La nuova versione, la terza, che sostituisce la precedente del 1983, è stata approvata da Papa Francesco lo scorso anno, e modifica il testo delle preghiere più conosciute, quelle recitate dai cattolici osservanti fin da bambini.
La prima novità riguarda la parità di genere, visto che il sacerdote celebrante non si rivolgerà più ai fedeli chiamandoli solo “fratelli”, ma è espressamente previsto che dica anche “sorelle”.
La modifica forse più immediatamente avvertibile riguarda però il testo della preghiera più conosciuta, il Padre Nostro, sottoposta a una traduzione più accurata del testo in greco antico del Vangelo di Matteo: “Non ci indurre in tentazione, ma liberaci dal male”, è diventato “Non abbandonarci alla tentazione, ma liberaci dal male”, ed è stato aggiunto un “anche” fra “rimetti a noi i nostri debiti”, e “noi li rimettiamo ai nostri debitori”.
Sempre per rimanere più aderenti al testo originale è stato modificato il “Gloria”, sostituendo “pace in terra agli uomini di buona volontà” con “pace in terra agli uomini, amati dal Signore”; c’è poi l’indicazione di privilegiare le invocazioni in greco “Kýrie, eléison” e “Christe, eléison”, piuttosto che utilizzare “Signore, pietà” e “Cristo, pietà”.
Novità anche sulla formula del congedo al termine della messa, in cui ai fedeli viene ora detto “andate e annunciate il Vangelo del Signore”, piuttosto che “andate in pace”.
Si tratta di modifiche dettate dalla volontà di stare la passo con i tempi, di rispettare più fedelmente il testo greco, ma anche di mantenere il controllo sui sacerdoti per evitare iniziative personali.

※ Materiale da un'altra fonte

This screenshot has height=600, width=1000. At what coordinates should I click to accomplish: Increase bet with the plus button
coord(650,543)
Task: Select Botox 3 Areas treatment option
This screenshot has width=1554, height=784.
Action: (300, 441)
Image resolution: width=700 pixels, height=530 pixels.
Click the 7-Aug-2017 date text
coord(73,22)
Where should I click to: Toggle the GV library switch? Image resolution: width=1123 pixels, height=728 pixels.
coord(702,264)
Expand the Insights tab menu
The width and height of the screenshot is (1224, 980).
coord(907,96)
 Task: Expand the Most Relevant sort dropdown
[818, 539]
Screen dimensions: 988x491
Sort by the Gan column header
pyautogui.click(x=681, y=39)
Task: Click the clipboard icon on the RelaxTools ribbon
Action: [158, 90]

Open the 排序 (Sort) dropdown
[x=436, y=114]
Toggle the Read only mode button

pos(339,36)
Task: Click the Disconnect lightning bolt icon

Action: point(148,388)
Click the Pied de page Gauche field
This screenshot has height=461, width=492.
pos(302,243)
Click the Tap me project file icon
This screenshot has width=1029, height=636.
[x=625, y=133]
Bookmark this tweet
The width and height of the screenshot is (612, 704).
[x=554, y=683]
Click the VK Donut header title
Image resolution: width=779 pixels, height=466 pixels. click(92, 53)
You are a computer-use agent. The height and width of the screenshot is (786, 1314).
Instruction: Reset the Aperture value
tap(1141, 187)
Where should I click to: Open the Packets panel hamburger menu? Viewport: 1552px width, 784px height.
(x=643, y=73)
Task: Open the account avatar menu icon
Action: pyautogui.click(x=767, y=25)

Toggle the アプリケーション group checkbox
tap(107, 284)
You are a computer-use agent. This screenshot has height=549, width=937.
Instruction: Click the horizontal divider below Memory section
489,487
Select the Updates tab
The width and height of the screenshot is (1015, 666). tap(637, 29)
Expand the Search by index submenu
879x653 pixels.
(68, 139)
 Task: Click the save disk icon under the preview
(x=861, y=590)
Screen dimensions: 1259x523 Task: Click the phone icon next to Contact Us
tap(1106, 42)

Anche la Conferenza Episcopale Italiana ha sottolineato come i sacerdoti non debbano “togliere o aggiungere alcunché di propria iniziativa”: la “propensione a costruirsi una liturgia a propria misura”, non solo “pregiudica la verità della celebrazione – dice la Cei - ma arreca anche una ferita alla comunione ecclesiale”.
Per ora è lasciata libertà alle diocesi se adottare il nuovo messale o continuare con quello vecchio, ma il nuovo testo diventerà comunque obbligatorio in tutte le parrocchie da Pasqua dell’anno prossimo, il 4 aprile 2021.